Having recently released their latest album, Firepower, Priest performed at the Anthem in Washington, D.C. for a night of old-school rock with thousands of metal fans that were eager as ever.
The night began with Black Star Riders and Saxon warming up the crowd. Both openers sounded amazing and had great stage presence, but nothing could compare to the level of energy Priest brought to the show. Before the band even took the stage, the venue blared War Pigs by Black Sabbath from the speakers – a regular sign the show was about to begin – and the crowd screamed the lyrics louder than they applauded the openers. It was obvious everyone was there for one reason: Judas Priest.
With studded leather jackets and beers in hand, the crowd raised their devil horns the second the curtain dropped and Rob Halford took the stage, belting his iconic scream to the first song, Firepower. And let me tell you, for an almost-70-year-old guy, I was thoroughly impressed.
Halford can still bring it, without a doubt – though he may have to try a lot harder than he used to. Bending over and standing still during those high-pitched screams, it was obvious Halford really needed to focus in order to hit those notes- but hey, he sounded exactly like their recordings, so who really gives a damn?
With a bright, shiny silver jacket, Halford huffed and puffed around the stage, singing and screaming with bright flames and eye-catching videos behind him. Though I’m too young to actually remember what “old-school” Priest was all about, my dad, an avid fan, has told me all about their antics as a band back at their peak.
And, without a doubt, I can say that Priest brought those old-school antics, gimmicks and overall vibes – and the fans were ecstatic to receive it. Middle-aged men in denim vests were air-guitaring and head banging like it was 1980 again, something I think only great music and a great band can bring out in a person.
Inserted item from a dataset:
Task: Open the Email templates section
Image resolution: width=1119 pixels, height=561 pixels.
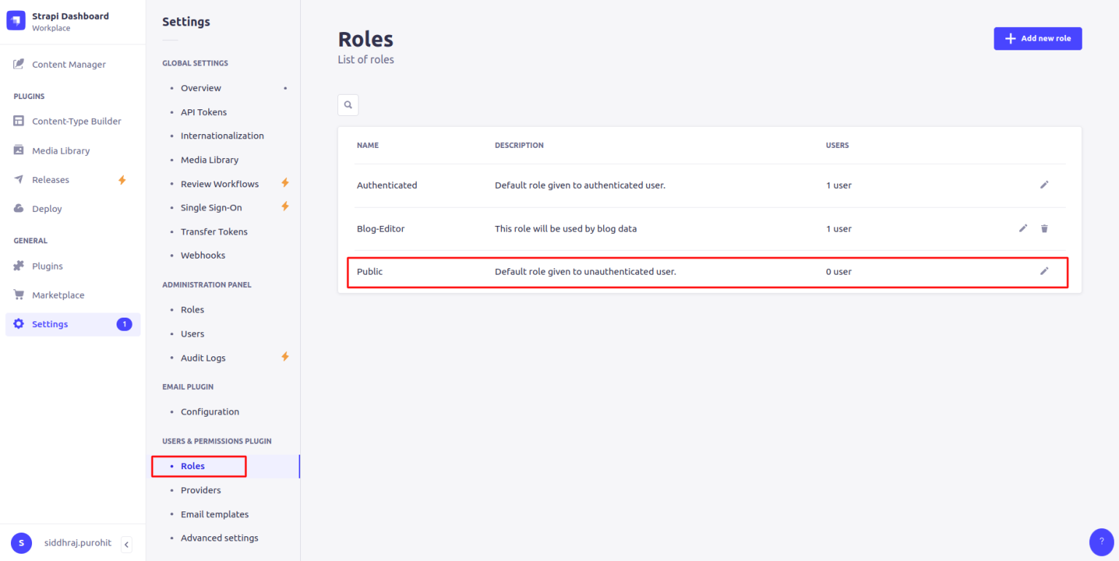Action: [214, 514]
As the show progressed, Priest only got more impressive with a plethora of clean and crisp guitar solos, drum solos, and even more guitar solos that lasted for days. Even the one ballad of the night, Angels, was filled with guitar solos.
The band is tight, but still somehow dirty and badass; which, probably comes down to the fact that Priest has an almost 40-year career, but it still blew my mind nonetheless.
Overall, Priest still brings the heat, in case you ever doubted them. Between the old-school fans, the lights, the songs, the music and the stage presence – Priest is a force to be reckoned with, even 40 years later.